Pretend predators
Submitted photo Pictured is Radlee Cooper of Cherry Township with a nice largemouth bass caught and released during a morning of recreational fishing on Ely Lake in northeastern Minnesota.
Before heading up to Minnesota’s Iron Range to see family over the Fourth of July holiday weekend, I had the amazing experience to watch a loon at close range track down and take a relatively large panfish from the school of sunnies I was casting to just off the dock on the south shore of Big Detroit Lake. Under the water the bird moved swiftly and adeptly, unlike how loons usually are, flapping and struggling to get airborne and then skittering to an ungraceful stop upon landing after flights that seem all too fast for the lazy warm days of summer they spend in the region.
Twisting and taking after its prey like a fighter jet making impossible moves in some 1980s military movie, the bird pursued its target in amazing fashion, attempting to secure it in its pointy black beak. My fly line lay dormant at my feet as I watched the battle play out from my vantage point next to the pontoon lift. While the chase only covered a few yards, it felt like the black-and-white bird spent many minutes underwater and likely covered three times the distance than the confines of the small area that the game of cat-and-mouse was held in. While my efforts to connect with the panfish out in front of the shoreline structure and those used on the bass I’d pursue with my wife’s cousin’s kids on the waters up north exploited those fishes’ instinct to feed, the loon’s challenge was to overcome their instinct to flee. Certainly, any fish is capable of an extreme burst of speed, hard cornering turns, and other developed and inherited means of evasion when their survival depends on it.
However, one larger sunfish was unable to escape, and became not only the loon’s breakfast, but also the sacrificial lamb of the school below sparing the rest from any further early morning harassment by the bird now attempting to down its meal.
I was glad that my work to connect with my quarry over the weekend, and that of my fishing buddies, wasn’t nearly as challenging. While the loon used its masterful underwater maneuvers to fill its belly and stave off hunger or even mortality for another stretch, our efforts were ones of recreation, flipping flies and pitching tubes at fish we’d turn back to the water instead of eating. While both pursuits were purposeful, ours had little to do with ensuring survival, save for eliminating some stress and finding some fun outdoors which in my mind is part and parcel with a life well lived. That aside, we were pretend predators at best in comparison to the hard hunting loon.

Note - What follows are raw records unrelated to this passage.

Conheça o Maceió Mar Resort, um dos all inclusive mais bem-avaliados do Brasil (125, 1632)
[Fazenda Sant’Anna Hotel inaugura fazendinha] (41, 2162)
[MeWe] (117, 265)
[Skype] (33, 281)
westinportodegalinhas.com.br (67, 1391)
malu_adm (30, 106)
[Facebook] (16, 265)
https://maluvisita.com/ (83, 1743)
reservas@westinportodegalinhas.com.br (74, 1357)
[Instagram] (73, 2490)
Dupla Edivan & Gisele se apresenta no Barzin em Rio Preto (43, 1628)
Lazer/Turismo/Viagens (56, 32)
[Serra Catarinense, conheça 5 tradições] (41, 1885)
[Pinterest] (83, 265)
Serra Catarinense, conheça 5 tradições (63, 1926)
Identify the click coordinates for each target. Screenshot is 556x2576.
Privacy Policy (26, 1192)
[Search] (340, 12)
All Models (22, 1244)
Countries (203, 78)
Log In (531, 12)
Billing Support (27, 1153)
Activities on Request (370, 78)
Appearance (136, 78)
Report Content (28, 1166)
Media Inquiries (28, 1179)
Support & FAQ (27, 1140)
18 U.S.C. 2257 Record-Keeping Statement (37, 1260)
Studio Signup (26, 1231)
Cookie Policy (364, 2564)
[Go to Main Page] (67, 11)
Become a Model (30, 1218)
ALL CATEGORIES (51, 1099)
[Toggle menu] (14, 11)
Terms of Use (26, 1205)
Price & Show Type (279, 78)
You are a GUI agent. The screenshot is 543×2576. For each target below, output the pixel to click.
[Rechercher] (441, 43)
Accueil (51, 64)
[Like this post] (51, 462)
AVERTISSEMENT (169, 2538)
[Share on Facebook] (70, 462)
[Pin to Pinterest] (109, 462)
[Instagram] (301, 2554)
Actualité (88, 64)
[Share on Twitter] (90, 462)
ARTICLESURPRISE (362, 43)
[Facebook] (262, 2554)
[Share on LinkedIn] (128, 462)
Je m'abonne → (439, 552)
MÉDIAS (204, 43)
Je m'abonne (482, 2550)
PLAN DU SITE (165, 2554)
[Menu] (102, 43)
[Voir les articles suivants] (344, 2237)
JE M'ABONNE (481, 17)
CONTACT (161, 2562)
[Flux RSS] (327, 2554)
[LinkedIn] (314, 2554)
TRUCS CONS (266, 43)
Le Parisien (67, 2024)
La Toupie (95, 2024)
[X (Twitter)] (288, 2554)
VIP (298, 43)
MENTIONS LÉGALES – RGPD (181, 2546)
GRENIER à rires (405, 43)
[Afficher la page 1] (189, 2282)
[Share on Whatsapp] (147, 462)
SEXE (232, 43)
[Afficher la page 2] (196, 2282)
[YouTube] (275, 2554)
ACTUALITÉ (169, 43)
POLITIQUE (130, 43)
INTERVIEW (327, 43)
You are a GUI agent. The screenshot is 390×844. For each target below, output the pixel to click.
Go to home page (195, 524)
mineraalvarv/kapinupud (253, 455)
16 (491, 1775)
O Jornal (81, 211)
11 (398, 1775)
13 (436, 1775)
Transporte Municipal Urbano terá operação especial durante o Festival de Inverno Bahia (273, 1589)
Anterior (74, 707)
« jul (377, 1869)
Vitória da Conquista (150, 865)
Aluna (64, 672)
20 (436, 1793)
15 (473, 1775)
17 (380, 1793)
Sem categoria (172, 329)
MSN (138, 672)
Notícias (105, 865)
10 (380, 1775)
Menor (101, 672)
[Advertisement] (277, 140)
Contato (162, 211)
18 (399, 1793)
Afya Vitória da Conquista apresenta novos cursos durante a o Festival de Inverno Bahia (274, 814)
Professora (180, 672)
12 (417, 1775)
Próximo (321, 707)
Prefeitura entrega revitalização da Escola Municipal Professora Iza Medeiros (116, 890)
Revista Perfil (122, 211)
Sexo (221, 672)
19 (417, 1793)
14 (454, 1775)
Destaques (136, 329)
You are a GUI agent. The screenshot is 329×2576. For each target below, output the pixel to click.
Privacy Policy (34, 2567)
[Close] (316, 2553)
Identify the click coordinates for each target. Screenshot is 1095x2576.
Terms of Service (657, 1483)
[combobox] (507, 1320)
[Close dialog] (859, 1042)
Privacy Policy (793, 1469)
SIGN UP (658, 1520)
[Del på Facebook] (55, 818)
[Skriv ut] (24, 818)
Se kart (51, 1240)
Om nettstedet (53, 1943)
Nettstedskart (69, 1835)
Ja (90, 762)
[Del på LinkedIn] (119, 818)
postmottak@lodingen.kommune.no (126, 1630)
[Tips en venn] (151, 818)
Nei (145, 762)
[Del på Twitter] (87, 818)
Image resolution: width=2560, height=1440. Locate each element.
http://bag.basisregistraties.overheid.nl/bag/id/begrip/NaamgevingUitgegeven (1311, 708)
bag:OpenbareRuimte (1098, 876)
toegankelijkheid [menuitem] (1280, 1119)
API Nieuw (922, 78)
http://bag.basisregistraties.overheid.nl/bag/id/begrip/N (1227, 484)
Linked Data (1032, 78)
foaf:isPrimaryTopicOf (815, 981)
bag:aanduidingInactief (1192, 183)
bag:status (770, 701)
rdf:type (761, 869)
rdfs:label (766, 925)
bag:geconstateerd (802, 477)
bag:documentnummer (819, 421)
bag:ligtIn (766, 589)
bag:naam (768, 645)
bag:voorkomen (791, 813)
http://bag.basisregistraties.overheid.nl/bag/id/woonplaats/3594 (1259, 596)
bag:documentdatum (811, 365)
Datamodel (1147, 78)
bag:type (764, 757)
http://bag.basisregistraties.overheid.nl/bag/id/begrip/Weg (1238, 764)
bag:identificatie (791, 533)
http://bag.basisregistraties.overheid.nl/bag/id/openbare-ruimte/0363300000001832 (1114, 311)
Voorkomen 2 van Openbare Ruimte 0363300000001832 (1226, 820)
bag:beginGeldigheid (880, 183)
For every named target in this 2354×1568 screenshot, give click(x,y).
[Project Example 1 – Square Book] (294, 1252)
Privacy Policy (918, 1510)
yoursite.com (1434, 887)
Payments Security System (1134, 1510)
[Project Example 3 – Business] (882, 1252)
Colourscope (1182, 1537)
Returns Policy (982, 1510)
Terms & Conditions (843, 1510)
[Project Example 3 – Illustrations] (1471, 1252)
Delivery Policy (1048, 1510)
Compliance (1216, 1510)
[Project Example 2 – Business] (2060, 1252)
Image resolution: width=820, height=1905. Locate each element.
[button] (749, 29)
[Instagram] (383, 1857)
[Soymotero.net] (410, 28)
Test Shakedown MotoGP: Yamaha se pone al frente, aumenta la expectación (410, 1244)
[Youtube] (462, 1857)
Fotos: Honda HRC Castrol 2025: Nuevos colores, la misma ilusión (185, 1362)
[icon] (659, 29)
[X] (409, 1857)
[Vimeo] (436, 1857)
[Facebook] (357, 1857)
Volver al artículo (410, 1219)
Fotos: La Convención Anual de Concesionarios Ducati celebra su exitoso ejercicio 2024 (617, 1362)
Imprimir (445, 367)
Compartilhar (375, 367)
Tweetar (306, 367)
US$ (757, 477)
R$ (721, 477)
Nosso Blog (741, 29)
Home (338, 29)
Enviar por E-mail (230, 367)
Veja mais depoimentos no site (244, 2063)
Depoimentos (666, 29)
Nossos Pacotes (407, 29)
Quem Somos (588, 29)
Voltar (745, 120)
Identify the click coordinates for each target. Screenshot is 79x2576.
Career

And that juxtaposition of predators — be it the loon, or us good natured fishermen out looking for a fun morning of catching up while catching a few fish — presented a moment of thought and perhaps showed how far we as humans have come as a species in just a few thousand years: from barely staying alive, to thriving to the point where we could throw our food back into the water. It also reminded me how wild predators truly exert effort to subdue their prey, be it wolves in pursuit of a deer, hawks hovering over the homes of wary prairie rodents, or even the loon dipping its head below the surface on lookout for a school of fish. The brief morning interaction, and my angling activities with family, gave me a new appreciation for the bird which via its haunting calls just before dawn had always been a hallmark of the lake I grew up on each summer, and respect for the work that goes into surviving on both ends of the food chain, no matter the predator in pursuit … in our outdoors.